### Problem description:
The whole listing below is to be output exactly, with no line skipped.

### Data records:
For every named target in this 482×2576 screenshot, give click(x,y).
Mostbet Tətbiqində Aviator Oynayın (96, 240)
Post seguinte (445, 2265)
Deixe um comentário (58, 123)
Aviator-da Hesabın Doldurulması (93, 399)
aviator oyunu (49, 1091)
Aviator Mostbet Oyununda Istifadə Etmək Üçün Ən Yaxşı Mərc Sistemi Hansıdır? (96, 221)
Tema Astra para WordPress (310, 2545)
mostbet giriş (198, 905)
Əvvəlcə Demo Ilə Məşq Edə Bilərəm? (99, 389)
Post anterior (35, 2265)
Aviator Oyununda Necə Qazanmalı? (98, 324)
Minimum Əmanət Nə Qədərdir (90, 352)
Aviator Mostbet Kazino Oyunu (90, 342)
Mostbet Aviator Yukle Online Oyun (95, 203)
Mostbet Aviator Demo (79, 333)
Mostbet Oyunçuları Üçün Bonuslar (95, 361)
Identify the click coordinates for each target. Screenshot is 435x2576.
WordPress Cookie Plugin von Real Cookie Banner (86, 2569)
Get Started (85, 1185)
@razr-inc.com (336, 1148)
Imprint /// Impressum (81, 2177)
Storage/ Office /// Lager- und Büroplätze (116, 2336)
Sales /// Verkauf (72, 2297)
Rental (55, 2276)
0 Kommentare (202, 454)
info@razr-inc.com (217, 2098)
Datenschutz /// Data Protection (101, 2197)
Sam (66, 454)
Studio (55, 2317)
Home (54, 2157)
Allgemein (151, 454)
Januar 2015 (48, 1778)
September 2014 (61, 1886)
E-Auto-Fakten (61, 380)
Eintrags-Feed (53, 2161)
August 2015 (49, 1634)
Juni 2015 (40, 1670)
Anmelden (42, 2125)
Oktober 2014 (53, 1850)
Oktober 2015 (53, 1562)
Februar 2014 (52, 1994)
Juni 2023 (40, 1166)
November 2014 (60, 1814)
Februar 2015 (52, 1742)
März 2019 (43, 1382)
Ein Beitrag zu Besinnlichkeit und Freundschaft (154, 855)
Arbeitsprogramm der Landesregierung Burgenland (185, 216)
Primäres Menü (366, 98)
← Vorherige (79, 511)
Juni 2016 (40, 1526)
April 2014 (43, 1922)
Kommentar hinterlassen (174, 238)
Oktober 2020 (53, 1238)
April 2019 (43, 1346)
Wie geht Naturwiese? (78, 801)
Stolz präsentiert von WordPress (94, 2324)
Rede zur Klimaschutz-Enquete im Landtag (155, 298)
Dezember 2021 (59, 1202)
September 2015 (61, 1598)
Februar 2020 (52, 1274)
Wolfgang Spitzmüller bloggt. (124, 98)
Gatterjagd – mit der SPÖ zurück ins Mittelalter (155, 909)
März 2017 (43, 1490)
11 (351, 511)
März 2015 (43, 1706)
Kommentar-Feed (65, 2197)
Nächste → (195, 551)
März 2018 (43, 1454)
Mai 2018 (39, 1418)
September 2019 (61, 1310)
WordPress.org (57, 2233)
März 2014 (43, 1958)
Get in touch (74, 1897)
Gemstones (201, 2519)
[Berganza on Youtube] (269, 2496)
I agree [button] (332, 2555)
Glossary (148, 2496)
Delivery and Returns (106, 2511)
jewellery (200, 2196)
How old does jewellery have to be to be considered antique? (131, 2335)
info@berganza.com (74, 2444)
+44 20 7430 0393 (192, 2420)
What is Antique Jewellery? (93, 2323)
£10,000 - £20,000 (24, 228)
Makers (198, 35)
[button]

### Task solution:
For every named target in this 482×2576 screenshot, give click(x,y).
Mostbet Tətbiqində Aviator Oynayın (96, 240)
Post seguinte (445, 2265)
Deixe um comentário (58, 123)
Aviator-da Hesabın Doldurulması (93, 399)
aviator oyunu (49, 1091)
Aviator Mostbet Oyununda Istifadə Etmək Üçün Ən Yaxşı Mərc Sistemi Hansıdır? (96, 221)
Tema Astra para WordPress (310, 2545)
mostbet giriş (198, 905)
Əvvəlcə Demo Ilə Məşq Edə Bilərəm? (99, 389)
Post anterior (35, 2265)
Aviator Oyununda Necə Qazanmalı? (98, 324)
Minimum Əmanət Nə Qədərdir (90, 352)
Aviator Mostbet Kazino Oyunu (90, 342)
Mostbet Aviator Yukle Online Oyun (95, 203)
Mostbet Aviator Demo (79, 333)
Mostbet Oyunçuları Üçün Bonuslar (95, 361)
Identify the click coordinates for each target. Screenshot is 435x2576.
WordPress Cookie Plugin von Real Cookie Banner (86, 2569)
Get Started (85, 1185)
@razr-inc.com (336, 1148)
Imprint /// Impressum (81, 2177)
Storage/ Office /// Lager- und Büroplätze (116, 2336)
Sales /// Verkauf (72, 2297)
Rental (55, 2276)
0 Kommentare (202, 454)
info@razr-inc.com (217, 2098)
Datenschutz /// Data Protection (101, 2197)
Sam (66, 454)
Studio (55, 2317)
Home (54, 2157)
Allgemein (151, 454)
Januar 2015 (48, 1778)
September 2014 (61, 1886)
E-Auto-Fakten (61, 380)
Eintrags-Feed (53, 2161)
August 2015 (49, 1634)
Juni 2015 (40, 1670)
Anmelden (42, 2125)
Oktober 2014 (53, 1850)
Oktober 2015 (53, 1562)
Februar 2014 (52, 1994)
Juni 2023 (40, 1166)
November 2014 (60, 1814)
Februar 2015 (52, 1742)
März 2019 (43, 1382)
Ein Beitrag zu Besinnlichkeit und Freundschaft (154, 855)
Arbeitsprogramm der Landesregierung Burgenland (185, 216)
Primäres Menü (366, 98)
← Vorherige (79, 511)
Juni 2016 (40, 1526)
April 2014 (43, 1922)
Kommentar hinterlassen (174, 238)
Oktober 2020 (53, 1238)
April 2019 (43, 1346)
Wie geht Naturwiese? (78, 801)
Stolz präsentiert von WordPress (94, 2324)
Rede zur Klimaschutz-Enquete im Landtag (155, 298)
Dezember 2021 (59, 1202)
September 2015 (61, 1598)
Februar 2020 (52, 1274)
Wolfgang Spitzmüller bloggt. (124, 98)
Gatterjagd – mit der SPÖ zurück ins Mittelalter (155, 909)
März 2017 (43, 1490)
11 (351, 511)
März 2015 (43, 1706)
Kommentar-Feed (65, 2197)
Nächste → (195, 551)
März 2018 (43, 1454)
Mai 2018 (39, 1418)
September 2019 (61, 1310)
WordPress.org (57, 2233)
März 2014 (43, 1958)
Get in touch (74, 1897)
Gemstones (201, 2519)
[Berganza on Youtube] (269, 2496)
I agree [button] (332, 2555)
Glossary (148, 2496)
Delivery and Returns (106, 2511)
jewellery (200, 2196)
How old does jewellery have to be to be considered antique? (131, 2335)
info@berganza.com (74, 2444)
+44 20 7430 0393 (192, 2420)
What is Antique Jewellery? (93, 2323)
£10,000 - £20,000 (24, 228)
Makers (198, 35)
[button]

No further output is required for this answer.